◆ **INSTRUCTIONS FOR THE TASK**
Filter the entries below, keeping only lines with the word "Open".

─── RECORDS FOR THIS EXERCISE

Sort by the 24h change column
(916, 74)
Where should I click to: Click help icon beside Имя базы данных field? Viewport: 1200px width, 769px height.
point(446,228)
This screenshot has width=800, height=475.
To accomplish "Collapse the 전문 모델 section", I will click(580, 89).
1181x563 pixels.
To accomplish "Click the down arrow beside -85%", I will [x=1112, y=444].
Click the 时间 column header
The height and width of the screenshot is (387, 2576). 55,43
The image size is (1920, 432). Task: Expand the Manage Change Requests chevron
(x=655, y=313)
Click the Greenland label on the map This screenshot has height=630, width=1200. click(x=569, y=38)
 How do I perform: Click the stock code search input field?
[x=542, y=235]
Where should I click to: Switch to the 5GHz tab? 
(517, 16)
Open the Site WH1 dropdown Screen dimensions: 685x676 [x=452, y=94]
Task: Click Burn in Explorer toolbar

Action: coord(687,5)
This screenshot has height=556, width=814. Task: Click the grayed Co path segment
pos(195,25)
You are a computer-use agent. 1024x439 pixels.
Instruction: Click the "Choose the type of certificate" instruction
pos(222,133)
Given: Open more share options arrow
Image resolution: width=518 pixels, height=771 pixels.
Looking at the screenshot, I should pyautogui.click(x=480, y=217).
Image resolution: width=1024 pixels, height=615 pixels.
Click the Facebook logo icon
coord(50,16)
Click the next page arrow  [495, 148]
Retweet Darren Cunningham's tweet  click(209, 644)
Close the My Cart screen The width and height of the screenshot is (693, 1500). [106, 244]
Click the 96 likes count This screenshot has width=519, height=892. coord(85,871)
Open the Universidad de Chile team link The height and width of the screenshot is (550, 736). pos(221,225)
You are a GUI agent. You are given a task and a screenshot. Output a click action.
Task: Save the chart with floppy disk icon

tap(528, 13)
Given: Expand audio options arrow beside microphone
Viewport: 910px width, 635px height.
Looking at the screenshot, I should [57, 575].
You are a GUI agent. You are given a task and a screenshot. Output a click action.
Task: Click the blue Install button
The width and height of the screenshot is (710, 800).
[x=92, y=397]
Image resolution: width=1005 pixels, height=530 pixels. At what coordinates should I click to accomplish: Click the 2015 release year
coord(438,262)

──────

◆ **EXERCISE ANSWER**
Open the Site WH1 dropdown Screen dimensions: 685x676 [x=452, y=94]
Given: Open more share options arrow
Open the Universidad de Chile team link The height and width of the screenshot is (550, 736). pos(221,225)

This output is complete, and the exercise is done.